Russland: Erste Zwangslizenz von der Russischen Regierung mit Begründung der „öffentliche Sicherheit“ erteilt
Am 31. Dezember 2020 hat die russische Regierung das Dekret Nr. 3718-p erlassen, mit dem das russische Generikaunternehmen „Pharmasynthez“ über einen Zeitraum von einem Jahr sechs eurasische Patente von Gilead nutzen darf, um die Bevölkerung der Russischen Föderation mit pharmazeutischen Präparaten mit dem Wirkstoff „Remdesivir“ zur Behandlung von COVID-19 Infektionen zu versorgen.
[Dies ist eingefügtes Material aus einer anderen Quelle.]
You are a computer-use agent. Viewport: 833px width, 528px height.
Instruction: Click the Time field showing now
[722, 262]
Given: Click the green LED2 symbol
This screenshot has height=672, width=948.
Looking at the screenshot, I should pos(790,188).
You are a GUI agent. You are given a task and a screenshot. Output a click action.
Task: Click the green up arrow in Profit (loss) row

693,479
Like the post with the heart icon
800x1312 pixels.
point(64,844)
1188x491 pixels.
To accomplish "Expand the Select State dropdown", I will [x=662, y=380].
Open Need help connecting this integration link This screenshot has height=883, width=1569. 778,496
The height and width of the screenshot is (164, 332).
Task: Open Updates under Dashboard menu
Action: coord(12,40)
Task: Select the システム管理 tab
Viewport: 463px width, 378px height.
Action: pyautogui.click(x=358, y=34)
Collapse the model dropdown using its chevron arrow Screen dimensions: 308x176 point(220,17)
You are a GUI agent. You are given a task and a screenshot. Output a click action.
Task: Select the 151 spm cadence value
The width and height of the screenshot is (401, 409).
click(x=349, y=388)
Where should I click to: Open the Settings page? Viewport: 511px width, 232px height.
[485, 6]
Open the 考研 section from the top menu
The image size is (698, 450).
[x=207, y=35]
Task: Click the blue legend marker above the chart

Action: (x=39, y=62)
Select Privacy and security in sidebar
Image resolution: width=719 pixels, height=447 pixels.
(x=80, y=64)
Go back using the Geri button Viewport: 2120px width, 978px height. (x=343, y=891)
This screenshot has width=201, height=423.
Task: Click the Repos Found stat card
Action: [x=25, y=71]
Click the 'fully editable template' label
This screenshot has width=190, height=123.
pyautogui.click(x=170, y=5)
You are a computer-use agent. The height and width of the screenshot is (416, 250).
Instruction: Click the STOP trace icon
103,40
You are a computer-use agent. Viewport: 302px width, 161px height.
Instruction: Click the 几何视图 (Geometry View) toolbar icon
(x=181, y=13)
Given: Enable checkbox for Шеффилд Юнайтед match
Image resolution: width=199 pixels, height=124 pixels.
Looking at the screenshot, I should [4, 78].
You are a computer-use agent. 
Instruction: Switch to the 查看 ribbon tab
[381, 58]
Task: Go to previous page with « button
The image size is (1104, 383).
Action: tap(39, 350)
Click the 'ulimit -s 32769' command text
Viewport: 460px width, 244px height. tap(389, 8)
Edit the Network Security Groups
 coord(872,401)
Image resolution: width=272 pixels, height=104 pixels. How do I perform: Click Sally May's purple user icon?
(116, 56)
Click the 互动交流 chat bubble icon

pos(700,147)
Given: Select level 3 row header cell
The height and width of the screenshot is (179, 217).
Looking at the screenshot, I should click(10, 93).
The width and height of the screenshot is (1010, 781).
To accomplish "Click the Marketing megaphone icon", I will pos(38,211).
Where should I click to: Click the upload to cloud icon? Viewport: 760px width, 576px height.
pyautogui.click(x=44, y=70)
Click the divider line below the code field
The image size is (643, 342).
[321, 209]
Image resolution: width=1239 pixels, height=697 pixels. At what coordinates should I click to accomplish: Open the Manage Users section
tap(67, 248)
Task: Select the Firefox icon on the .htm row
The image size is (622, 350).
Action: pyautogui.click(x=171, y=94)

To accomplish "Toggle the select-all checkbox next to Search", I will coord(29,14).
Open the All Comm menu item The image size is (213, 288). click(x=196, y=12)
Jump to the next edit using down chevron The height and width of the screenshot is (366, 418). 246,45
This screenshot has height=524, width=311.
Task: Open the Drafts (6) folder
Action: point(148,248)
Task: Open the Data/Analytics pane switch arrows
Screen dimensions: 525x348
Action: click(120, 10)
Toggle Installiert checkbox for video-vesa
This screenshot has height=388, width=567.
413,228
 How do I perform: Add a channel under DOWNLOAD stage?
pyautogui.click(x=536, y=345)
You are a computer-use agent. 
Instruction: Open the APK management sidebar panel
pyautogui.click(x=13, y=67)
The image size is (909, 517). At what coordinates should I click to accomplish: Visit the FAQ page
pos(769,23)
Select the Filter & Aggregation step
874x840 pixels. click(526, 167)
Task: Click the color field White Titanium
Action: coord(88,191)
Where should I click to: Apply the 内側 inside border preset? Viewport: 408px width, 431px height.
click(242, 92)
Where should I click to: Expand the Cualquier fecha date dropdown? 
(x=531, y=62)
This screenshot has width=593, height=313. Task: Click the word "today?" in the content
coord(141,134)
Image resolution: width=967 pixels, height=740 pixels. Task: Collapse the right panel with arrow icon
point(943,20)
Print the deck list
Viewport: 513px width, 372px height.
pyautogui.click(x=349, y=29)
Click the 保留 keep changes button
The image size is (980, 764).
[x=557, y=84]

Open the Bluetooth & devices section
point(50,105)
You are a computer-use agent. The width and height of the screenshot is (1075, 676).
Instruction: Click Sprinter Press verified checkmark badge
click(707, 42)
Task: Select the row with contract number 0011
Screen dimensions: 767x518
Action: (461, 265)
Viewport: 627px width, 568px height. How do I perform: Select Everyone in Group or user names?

Im Bereich der Pharmazie wurden seit Mitte 2018 von russischen Gerichten eine Reihe von Zwangslizenzen für abhängige Patente an das inländische russische Generikaunternehmen „Nativa“ vergeben, um Analoga von patentierten Arzneimitteln internationaler Pharmafirmen in Russland herzustellen. Im Gegensatz dazu basiert das oben genannte Dekret jedoch auf Art. 1360 des russischen Zivilgesetzbuchs, welches die Regierung dazu ermächtigt Zwangslizenzen "im Interesse der Verteidigung und der nationalen Sicherheit" ohne Zustimmung des Patentinhabers zu erteilen, vorbehaltlich einer "angemessene Entschädigung". Durch das genannte Dekret wurde der Mechanismus von Art. 1360 zur Erteilung einer Zwangslizenz erstmalig ausgelöst, wobei das Dekret ausdrücklich auf den Grund „im Interesse der Sicherheit" verweist.
Die generische Remdesivir-Version von Pharmasyntez heißt „Remdeform“. Die Beschränkung der Zwangslizenz auf 1 Jahr ist offenbar darauf zurückzuführen, dass auch das Originatorpräparat Veklury® von Gilead nur eine bedingte Marktgenehmigung für die Behandlung von COVID-19 erhalten hat, die am 01.01.2022 abläuft.
Es bleibt unklar, wie die in Art. 1360 genannte „angemessene Entschädigung“, die dem Patentinhaber zusteht, berechnet werden soll, und ob die zu leistenden Zahlungen dem realen Marktwert dieser Lizenz entsprechen werden. Die tatsächliche Höhe der Entschädigung soll vom Ministerium für Industrie und Handel innerhalb von drei Monaten festgesetzt werden.
Abgesehen davon arbeitet das russische Parlament derzeit am Gesetzesentwurf 842633-7, durch den der oben genannten Mechanismus von Art. 1360 des russischen Zivilgesetzbuches zur Erteilung einer Zwangslizenz noch erheblich vereinfacht werden soll. Hierfür soll die in Art. 1360 genannte Begründung für eine Zwangslizenz „im Interesse der Verteidigung und der nationalen Sicherheit“ durch die Klausel „im Interesse des Schutzes von Leben und Gesundheit der Bevölkerung“ erweitert werden.